The tapestries depict four episodes regarding the conquest of Asilah and Tangier:
 The Landing at Asilah
 The Siege of Asilah
 The Storming of Asilah
 The Capture of Tangier
They feature an impressive array of detailed depictions of Gothic plate armours and weapons such as swords, crossbows, polearms, cannons, and even handcannons, that would have been innovative in the period. 

Their manufacture has been attributed to the workshop of Pasquier Grenier in Tournai, modern-day Belgium.
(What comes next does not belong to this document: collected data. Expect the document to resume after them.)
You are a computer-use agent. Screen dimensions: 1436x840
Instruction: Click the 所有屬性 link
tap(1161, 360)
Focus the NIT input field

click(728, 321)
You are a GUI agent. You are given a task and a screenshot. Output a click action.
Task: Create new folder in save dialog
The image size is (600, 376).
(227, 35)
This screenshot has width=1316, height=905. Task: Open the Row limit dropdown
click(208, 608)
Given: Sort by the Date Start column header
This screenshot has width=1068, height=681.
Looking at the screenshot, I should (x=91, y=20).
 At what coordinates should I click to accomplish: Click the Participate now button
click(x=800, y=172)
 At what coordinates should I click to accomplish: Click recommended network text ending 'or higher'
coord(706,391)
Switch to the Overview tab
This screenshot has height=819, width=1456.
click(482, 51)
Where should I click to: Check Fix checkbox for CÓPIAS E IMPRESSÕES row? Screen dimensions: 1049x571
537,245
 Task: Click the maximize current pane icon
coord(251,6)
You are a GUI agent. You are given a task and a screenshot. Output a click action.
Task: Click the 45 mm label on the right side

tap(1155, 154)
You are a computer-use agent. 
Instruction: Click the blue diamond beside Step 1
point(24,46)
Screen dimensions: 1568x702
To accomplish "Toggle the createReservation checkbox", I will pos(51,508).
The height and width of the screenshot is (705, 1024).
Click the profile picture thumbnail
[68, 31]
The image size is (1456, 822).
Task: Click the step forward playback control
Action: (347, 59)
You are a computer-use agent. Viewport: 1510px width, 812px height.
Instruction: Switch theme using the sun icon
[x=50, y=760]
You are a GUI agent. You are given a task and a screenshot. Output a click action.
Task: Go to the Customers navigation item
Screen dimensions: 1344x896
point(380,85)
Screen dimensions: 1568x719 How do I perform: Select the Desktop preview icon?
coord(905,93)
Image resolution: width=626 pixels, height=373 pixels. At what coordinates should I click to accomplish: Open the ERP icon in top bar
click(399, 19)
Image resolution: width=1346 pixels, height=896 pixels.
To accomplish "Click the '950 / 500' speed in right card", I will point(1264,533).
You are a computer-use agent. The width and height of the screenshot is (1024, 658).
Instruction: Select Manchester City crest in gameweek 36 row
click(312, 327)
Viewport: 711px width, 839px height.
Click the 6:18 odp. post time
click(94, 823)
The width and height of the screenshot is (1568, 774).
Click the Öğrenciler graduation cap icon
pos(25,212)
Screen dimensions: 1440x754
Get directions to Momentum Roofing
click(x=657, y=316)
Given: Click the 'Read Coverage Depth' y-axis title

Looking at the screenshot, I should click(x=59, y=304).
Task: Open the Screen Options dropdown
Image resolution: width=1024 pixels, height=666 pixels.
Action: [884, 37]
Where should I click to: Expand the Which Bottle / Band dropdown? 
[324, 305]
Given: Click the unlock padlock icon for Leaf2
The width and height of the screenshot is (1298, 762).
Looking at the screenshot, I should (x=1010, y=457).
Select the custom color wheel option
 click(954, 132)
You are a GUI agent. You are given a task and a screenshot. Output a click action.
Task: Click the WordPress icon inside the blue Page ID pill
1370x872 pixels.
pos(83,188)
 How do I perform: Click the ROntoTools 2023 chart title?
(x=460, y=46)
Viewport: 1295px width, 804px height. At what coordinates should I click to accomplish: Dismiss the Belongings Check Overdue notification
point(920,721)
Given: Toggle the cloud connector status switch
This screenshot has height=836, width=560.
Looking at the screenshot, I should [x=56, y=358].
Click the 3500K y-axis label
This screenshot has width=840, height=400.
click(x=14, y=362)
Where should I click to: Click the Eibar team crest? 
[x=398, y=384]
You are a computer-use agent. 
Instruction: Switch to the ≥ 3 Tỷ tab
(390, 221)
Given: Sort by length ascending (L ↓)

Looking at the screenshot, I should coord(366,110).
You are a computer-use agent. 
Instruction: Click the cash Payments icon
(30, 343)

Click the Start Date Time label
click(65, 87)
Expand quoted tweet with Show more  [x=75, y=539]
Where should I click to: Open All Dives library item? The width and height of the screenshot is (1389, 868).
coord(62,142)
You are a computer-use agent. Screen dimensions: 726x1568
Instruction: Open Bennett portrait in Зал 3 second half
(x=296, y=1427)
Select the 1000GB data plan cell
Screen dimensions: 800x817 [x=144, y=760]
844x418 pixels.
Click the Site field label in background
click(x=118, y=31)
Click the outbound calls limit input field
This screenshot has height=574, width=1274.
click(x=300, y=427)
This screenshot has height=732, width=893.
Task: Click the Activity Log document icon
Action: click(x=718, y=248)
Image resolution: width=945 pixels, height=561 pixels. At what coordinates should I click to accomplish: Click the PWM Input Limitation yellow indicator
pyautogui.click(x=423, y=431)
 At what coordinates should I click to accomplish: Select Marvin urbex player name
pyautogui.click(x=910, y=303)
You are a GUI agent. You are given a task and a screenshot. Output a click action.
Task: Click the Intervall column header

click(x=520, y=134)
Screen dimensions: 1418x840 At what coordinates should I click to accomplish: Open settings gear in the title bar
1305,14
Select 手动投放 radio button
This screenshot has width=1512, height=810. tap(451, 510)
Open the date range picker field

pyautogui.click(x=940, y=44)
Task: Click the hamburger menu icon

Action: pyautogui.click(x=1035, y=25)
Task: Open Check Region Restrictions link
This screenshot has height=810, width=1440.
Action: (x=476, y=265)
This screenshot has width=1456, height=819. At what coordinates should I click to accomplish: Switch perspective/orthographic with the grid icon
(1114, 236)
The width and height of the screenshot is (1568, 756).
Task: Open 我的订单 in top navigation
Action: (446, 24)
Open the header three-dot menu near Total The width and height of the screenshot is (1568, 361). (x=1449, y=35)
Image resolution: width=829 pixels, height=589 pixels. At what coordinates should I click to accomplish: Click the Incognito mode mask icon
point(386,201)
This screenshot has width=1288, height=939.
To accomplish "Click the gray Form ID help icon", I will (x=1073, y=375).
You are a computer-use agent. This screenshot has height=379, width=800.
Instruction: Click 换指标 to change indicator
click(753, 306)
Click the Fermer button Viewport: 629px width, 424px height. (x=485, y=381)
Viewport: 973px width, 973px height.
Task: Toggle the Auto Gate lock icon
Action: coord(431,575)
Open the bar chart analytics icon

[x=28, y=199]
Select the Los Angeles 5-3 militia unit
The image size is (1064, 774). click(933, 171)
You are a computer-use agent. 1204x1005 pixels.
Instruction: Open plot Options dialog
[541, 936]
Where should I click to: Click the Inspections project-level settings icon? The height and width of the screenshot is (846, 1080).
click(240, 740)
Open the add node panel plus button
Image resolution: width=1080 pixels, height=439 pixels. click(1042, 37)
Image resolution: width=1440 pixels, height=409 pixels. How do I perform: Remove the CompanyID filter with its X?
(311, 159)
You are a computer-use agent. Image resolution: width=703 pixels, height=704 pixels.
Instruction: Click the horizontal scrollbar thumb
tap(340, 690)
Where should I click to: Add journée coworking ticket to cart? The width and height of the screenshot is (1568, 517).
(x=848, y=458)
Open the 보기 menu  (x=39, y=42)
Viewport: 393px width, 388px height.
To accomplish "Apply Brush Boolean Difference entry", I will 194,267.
The tapestries are remarkable for being one of the few surviving 15th-century works of weaving depicting contemporary rather than biblical or mythological episodes.  In this they showed the direction for the next three centuries, as sets of tapestries became the grandest form of military art, for example in the set commissioned some 60 years later by Emperor Charles V showing his Tunis campaign, and the English Armada Tapestries 50 years after that. 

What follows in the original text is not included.